═════ Data for the task ═════

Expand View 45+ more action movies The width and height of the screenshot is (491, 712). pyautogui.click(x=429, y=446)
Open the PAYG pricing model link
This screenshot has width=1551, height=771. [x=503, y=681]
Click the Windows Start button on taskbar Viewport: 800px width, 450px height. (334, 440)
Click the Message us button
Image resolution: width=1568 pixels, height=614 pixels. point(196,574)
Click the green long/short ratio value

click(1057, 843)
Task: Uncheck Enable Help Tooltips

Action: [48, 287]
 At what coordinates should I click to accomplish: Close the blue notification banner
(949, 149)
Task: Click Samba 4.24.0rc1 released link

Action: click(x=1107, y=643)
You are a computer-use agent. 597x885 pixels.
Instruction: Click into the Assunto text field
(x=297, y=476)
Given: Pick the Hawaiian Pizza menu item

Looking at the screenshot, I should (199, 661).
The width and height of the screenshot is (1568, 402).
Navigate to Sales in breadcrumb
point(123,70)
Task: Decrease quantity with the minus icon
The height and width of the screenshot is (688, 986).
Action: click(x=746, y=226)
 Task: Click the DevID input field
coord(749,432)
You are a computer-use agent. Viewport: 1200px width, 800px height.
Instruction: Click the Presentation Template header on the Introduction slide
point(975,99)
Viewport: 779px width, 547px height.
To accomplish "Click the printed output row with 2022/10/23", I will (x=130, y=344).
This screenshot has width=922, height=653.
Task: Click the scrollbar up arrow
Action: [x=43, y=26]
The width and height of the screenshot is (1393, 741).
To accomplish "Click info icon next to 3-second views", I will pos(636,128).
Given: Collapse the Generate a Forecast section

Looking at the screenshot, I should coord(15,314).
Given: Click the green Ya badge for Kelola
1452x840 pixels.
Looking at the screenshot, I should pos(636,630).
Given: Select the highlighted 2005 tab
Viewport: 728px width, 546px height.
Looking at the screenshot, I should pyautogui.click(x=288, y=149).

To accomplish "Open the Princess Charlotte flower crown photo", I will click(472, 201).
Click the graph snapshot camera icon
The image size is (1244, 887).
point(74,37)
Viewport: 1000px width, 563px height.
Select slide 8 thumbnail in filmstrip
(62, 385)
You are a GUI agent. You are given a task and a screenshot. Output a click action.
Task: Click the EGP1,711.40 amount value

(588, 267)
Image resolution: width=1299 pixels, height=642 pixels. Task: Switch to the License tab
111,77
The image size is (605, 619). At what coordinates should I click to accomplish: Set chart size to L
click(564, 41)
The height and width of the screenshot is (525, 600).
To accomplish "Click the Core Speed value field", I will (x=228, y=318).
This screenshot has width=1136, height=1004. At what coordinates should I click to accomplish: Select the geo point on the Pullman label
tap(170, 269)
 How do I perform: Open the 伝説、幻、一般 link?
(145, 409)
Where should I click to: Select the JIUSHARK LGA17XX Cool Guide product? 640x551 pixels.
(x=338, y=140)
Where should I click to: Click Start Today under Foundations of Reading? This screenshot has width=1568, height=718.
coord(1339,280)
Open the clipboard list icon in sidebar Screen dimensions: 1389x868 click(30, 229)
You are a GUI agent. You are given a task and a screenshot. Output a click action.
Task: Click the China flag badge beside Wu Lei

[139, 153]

═════

**Instructions for the task**: Transcribe every record above exactly as written.

**Response box**:
Expand View 45+ more action movies The width and height of the screenshot is (491, 712). pyautogui.click(x=429, y=446)
Open the PAYG pricing model link
This screenshot has width=1551, height=771. [x=503, y=681]
Click the Windows Start button on taskbar Viewport: 800px width, 450px height. (334, 440)
Click the Message us button
Image resolution: width=1568 pixels, height=614 pixels. point(196,574)
Click the green long/short ratio value

click(1057, 843)
Task: Uncheck Enable Help Tooltips

Action: [48, 287]
 At what coordinates should I click to accomplish: Close the blue notification banner
(949, 149)
Task: Click Samba 4.24.0rc1 released link

Action: click(x=1107, y=643)
You are a computer-use agent. 597x885 pixels.
Instruction: Click into the Assunto text field
(x=297, y=476)
Given: Pick the Hawaiian Pizza menu item

Looking at the screenshot, I should (199, 661).
The width and height of the screenshot is (1568, 402).
Navigate to Sales in breadcrumb
point(123,70)
Task: Decrease quantity with the minus icon
The height and width of the screenshot is (688, 986).
Action: click(x=746, y=226)
 Task: Click the DevID input field
coord(749,432)
You are a computer-use agent. Viewport: 1200px width, 800px height.
Instruction: Click the Presentation Template header on the Introduction slide
point(975,99)
Viewport: 779px width, 547px height.
To accomplish "Click the printed output row with 2022/10/23", I will (x=130, y=344).
This screenshot has width=922, height=653.
Task: Click the scrollbar up arrow
Action: [x=43, y=26]
The width and height of the screenshot is (1393, 741).
To accomplish "Click info icon next to 3-second views", I will pos(636,128).
Given: Collapse the Generate a Forecast section

Looking at the screenshot, I should coord(15,314).
Given: Click the green Ya badge for Kelola
1452x840 pixels.
Looking at the screenshot, I should pos(636,630).
Given: Select the highlighted 2005 tab
Viewport: 728px width, 546px height.
Looking at the screenshot, I should pyautogui.click(x=288, y=149).

To accomplish "Open the Princess Charlotte flower crown photo", I will click(472, 201).
Click the graph snapshot camera icon
The image size is (1244, 887).
point(74,37)
Viewport: 1000px width, 563px height.
Select slide 8 thumbnail in filmstrip
(62, 385)
You are a GUI agent. You are given a task and a screenshot. Output a click action.
Task: Click the EGP1,711.40 amount value

(588, 267)
Image resolution: width=1299 pixels, height=642 pixels. Task: Switch to the License tab
111,77
The image size is (605, 619). At what coordinates should I click to accomplish: Set chart size to L
click(564, 41)
The height and width of the screenshot is (525, 600).
To accomplish "Click the Core Speed value field", I will (x=228, y=318).
This screenshot has width=1136, height=1004. At what coordinates should I click to accomplish: Select the geo point on the Pullman label
tap(170, 269)
 How do I perform: Open the 伝説、幻、一般 link?
(145, 409)
Where should I click to: Select the JIUSHARK LGA17XX Cool Guide product? 640x551 pixels.
(x=338, y=140)
Where should I click to: Click Start Today under Foundations of Reading? This screenshot has width=1568, height=718.
coord(1339,280)
Open the clipboard list icon in sidebar Screen dimensions: 1389x868 click(30, 229)
You are a GUI agent. You are given a task and a screenshot. Output a click action.
Task: Click the China flag badge beside Wu Lei

[139, 153]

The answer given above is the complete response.